SOURCE DOCUMENT:

===============

On that bus, I was the only one below 40.
As I made my way to my seat, I was greeted with cheery hello’s by a bus-ful of middle aged to senior tourists, all ready to explore the wilderness. It was not my usual travel company, but it was a welcome addition to my growing list of first times here in Australia. The bus, or coach as locals call it, was bound for Litchfield National Park, 100 km southwest of Darwin, roughly an hour-and-a-half drive.
Traveling with people not my age was a breath of fresh air. As the youngest of the bunch, everyone seemed to be very protective of me. (“Watch your step, dear.“) And everyone was amused by the littlest things. (“That’s a long stick, honey.“) She was referring to the monopod. It was an enjoyable ride, needless to say.
Our Driver Guide for the day was Warren, armed with a great personality and an even greater sense of humor. How he was able to turn what could have been a snoozefest-ish drive into a humorous but highly informative journey was astonishing. He did have a lot of help from nature, though. Along the way we spotted a dingo wandering by the roadside and a wallaby trying to outrun the
bus coach. But that’s not everything this park has to offer.

===============

WHAT IS ASKED:
1 – In the account of the bus trip to Litchfield National Park, change "tourists" to "travelers" and give the stretch from "As I made my" through "an hour-and-a-half drive." with that change.
2 – According to the Litchfield National Park trip account, how far is the park from Darwin?
3 – Continue the account of the Litchfield National Park bus trip from its last sentence.

INFORMATION SUPPLIED:
===============

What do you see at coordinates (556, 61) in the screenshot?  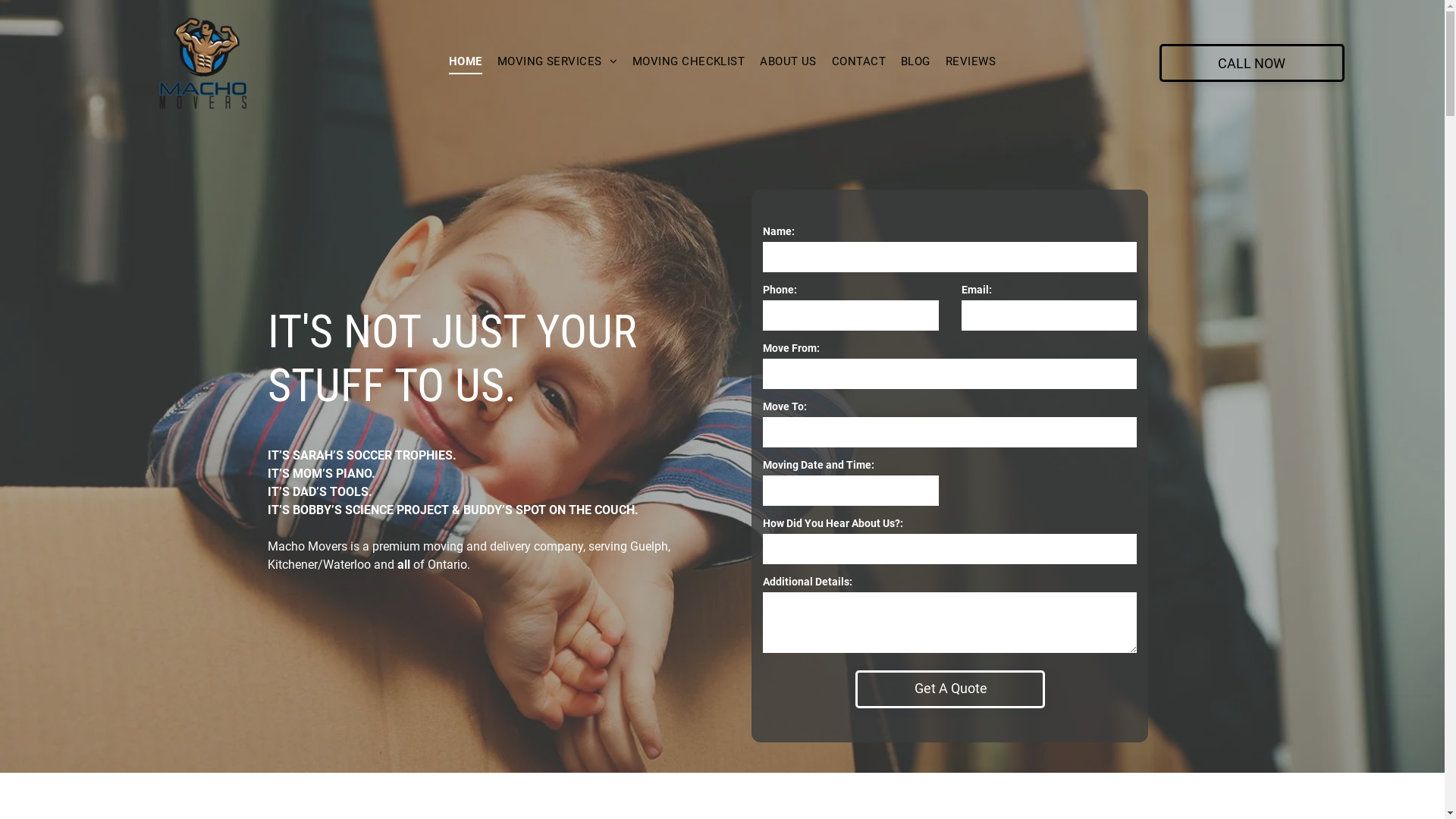 I see `'MOVING SERVICES'` at bounding box center [556, 61].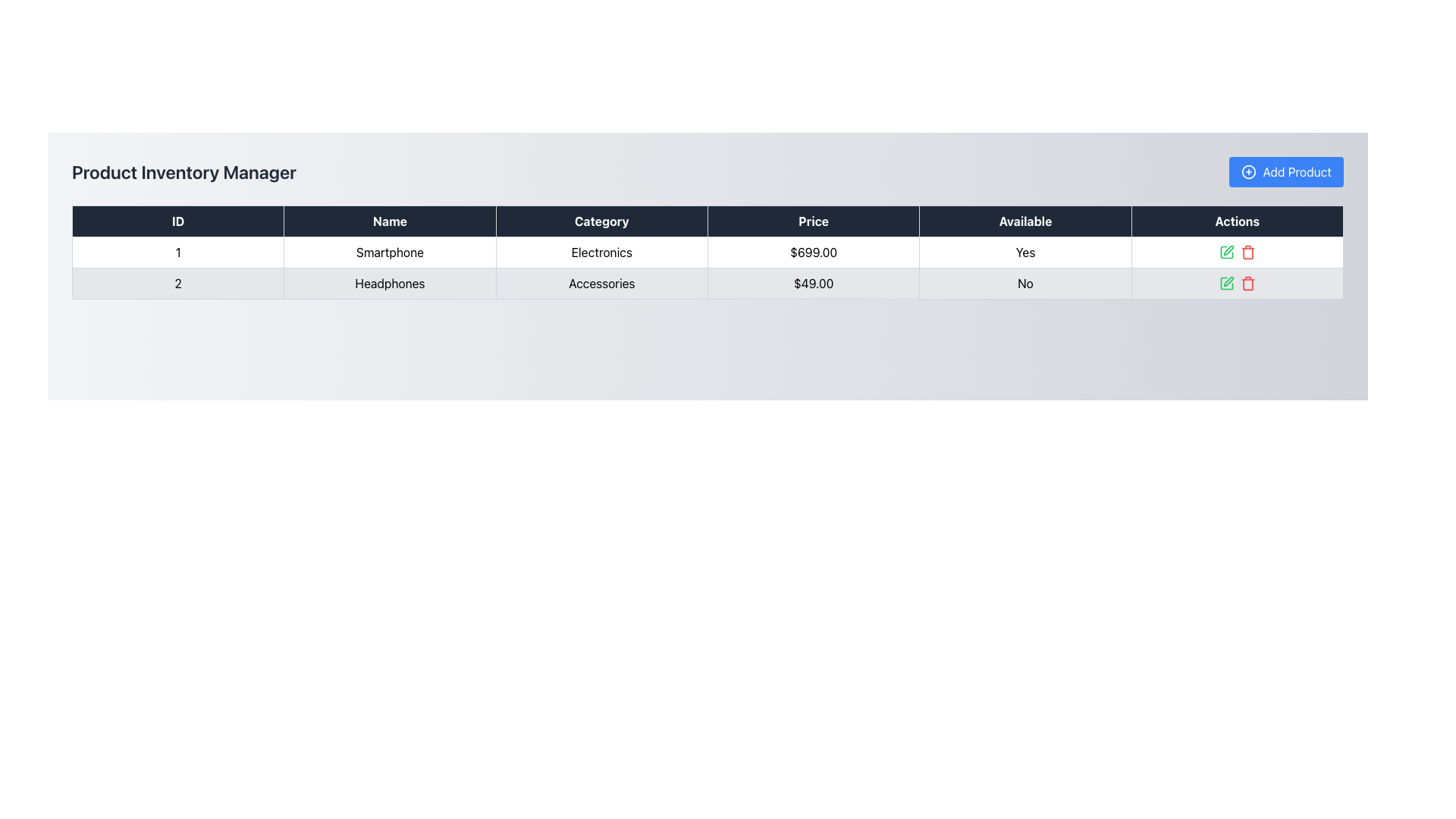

===============

TASK ANSWERS:
1 –
As I made my way to my seat, I was greeted with cheery hello’s by a bus-ful of middle aged to senior travelers, all ready to explore the wilderness. It was not my usual travel company, but it was a welcome addition to my growing list of first times here in Australia. The bus, or coach as locals call it, was bound for Litchfield National Park, 100 km southwest of Darwin, roughly an hour-and-a-half drive.

2 – It is 100 km southwest of Darwin, roughly an hour-and-a-half drive.

3 –
Established in 1986, Litchfield National Park was named after Frederick Henry Litchfield, a member of the Finnis Expedition a pioneering exploration of the Northern Territory. The 1500-sq. km sprawling land is covered in bush, woodlands, and monsoon forests, that have nurtured a wide array of wildlife including the agile wallaby, northern brushtail possum, flying foxes, the dingo, and the vulnerable ghost bat. The land is scribbled with rocky rivers that are punctuated by thundering waterfalls. It will take days to explore much of the park, but here’s what is in store for you should you take one of those popular day tours. (We booked ours with ATTKings!)
WHAT'S COVERED IN THIS GUIDE?
1. Batchelor Town
The first time the bus pulled over was in a small town of Batchelor. I hopped out and followed the scent of sweet coffee that filled the chilly morning air and found a small al fresco cafe sprawling under the shade of a giant banyan tree.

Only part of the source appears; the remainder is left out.